Fort Campbell already has 35 graduates of the program, but there are still many who don’t know what it is.
The idea behind the training is to prepare Soldiers to deal with stress and traumatic events beforehand, instead of trying to help them after the fact.
“We’re trying to give Solders coping mechanisms and teaching them ways of making themselves stronger and more resilient,” explained Capt. Sebastian Schnellbacher, division psychiatrist.
The MRT is part of Comprehensive Soldier Fitness program, which was established to increase the resilience of Soldiers and Families by developing their strength not just physically, but in the areas of emotional, social and spiritual as well.
“[It was a] lot of self-awareness and improving communications skills and how we communicate, in both our personal and professional lives,” said Staff Sgt. Layton Flynn, 96th Aviation Support Battalion.
Flynn said going into the training, even he didn’t know what to expect.
The fragmented order had only requested motivated, energetic noncommissioned officers with open minds. He said by the time the program finished it had changed his way of thinking.
“It helps you develop more self awareness and more social intelligence to be able to understand your Soldiers, to understand your husband or wife, boyfriend or girlfriend, friends, whatever, and be able to communicate with them and share how you felt and to become a better and more effective Soldier,” Flynn said.
Flynn said as an NCO, leadership comes naturally to him, but the MRT gave him a framework to teach his Soldiers and to disseminate what he’s learned.
Staff Sgt. Michael Smith, 1st Battalion, 101st Aviation Regiment, said it didn’t just tell him to think outside of the box, but showed him his thinking was in fact in a box.
“The training actually shows you that just about everybody is in some kind of thinking trap or kind of in the box,” Smith said. “It opens you up to a different rational. So it allows you to be able to think in different ways you haven’t thought of thinking before.”
He added that the training not only helped him better communicate with his Soldiers, but also with his spouse and Family members.
“It has greatly improved the quality of my marriage, being able to learn to communicate too and cope better,” he said.
Both men were eager to begin disseminating the information to the other Soldiers in their battalions, as well as finding a way to have it taught to the Families through the Family Readiness Groups.
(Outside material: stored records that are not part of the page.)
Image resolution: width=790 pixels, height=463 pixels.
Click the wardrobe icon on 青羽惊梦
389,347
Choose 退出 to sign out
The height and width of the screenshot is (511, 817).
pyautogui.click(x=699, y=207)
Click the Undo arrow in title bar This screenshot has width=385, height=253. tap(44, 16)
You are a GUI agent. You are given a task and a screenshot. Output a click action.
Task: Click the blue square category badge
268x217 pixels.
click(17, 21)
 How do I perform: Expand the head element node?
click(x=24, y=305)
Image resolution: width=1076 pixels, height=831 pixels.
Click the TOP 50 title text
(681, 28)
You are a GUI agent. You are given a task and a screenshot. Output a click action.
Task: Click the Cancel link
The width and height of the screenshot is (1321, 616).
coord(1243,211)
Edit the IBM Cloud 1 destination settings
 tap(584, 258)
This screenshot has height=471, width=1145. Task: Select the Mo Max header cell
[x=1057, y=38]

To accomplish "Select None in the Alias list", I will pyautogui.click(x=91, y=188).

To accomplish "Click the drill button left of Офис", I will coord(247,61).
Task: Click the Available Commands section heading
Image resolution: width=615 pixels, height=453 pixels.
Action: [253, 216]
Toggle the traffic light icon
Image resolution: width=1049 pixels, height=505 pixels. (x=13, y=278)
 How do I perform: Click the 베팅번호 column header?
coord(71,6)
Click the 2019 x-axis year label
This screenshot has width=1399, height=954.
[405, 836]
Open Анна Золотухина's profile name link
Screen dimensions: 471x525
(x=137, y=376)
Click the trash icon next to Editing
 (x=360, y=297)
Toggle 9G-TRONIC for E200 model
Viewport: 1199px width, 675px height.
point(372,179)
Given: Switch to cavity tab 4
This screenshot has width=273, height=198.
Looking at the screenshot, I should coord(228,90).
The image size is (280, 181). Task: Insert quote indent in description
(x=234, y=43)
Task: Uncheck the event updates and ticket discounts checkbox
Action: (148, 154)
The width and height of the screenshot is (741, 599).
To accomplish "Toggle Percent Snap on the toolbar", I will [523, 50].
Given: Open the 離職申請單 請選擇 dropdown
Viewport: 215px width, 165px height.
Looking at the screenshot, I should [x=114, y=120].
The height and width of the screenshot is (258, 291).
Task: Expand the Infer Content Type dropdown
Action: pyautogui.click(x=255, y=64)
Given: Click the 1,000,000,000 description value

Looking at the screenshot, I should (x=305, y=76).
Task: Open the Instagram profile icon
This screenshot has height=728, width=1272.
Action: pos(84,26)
“I’ve already been talking with my chain of command about exactly how we’re going to put this in,” Smith said. “I just sent it downrange ahead of me so it’ll be there, as a tool for not only myself, but the battalion to be able to use it as a tool downrange.”
Flynn said once the battalion leaders were familiar with the MRT, it could begin to trickle down until every Soldier had been given the coping and communication tools he received at the training.
“It definitely helps with the coping of dealing with the deployments,” Flynn said. “I think once it gets out widespread across the Army and it gets adopted and everyone starts using it, I believe Army-wide DUI rates will go down, suicide rates will go down, PTSD will go down, depression will go down, alcoholism will go down. I believe all those problems and issues that the military currently has put a black eye on the military. I think once we give these Soldiers these tools to become resilient and cope and problem solving, I think overall it will lower all those numbers and make us a more successful military.”
Smith emphasized that it wouldn’t only help the individual Soldier, but also the Soldier’s personal relationships.
“I just can’t stress enough that I believe this is a tool the Army can use for Soldiers and spouses, [for] avoiding divorces,” Smith said. “There’s no reason for it other than Soldiers and spouses not being able to communicate with each other. The tool for spouses and service members is now there, we’ve just got to get this stuff disseminated out to them and hopefully it decreases divorce rates.”
Both men agreed they came out of the training as believers.
“It changed me as a leader and a person and how I conduct myself on a day-to-day basis,” Flynn said.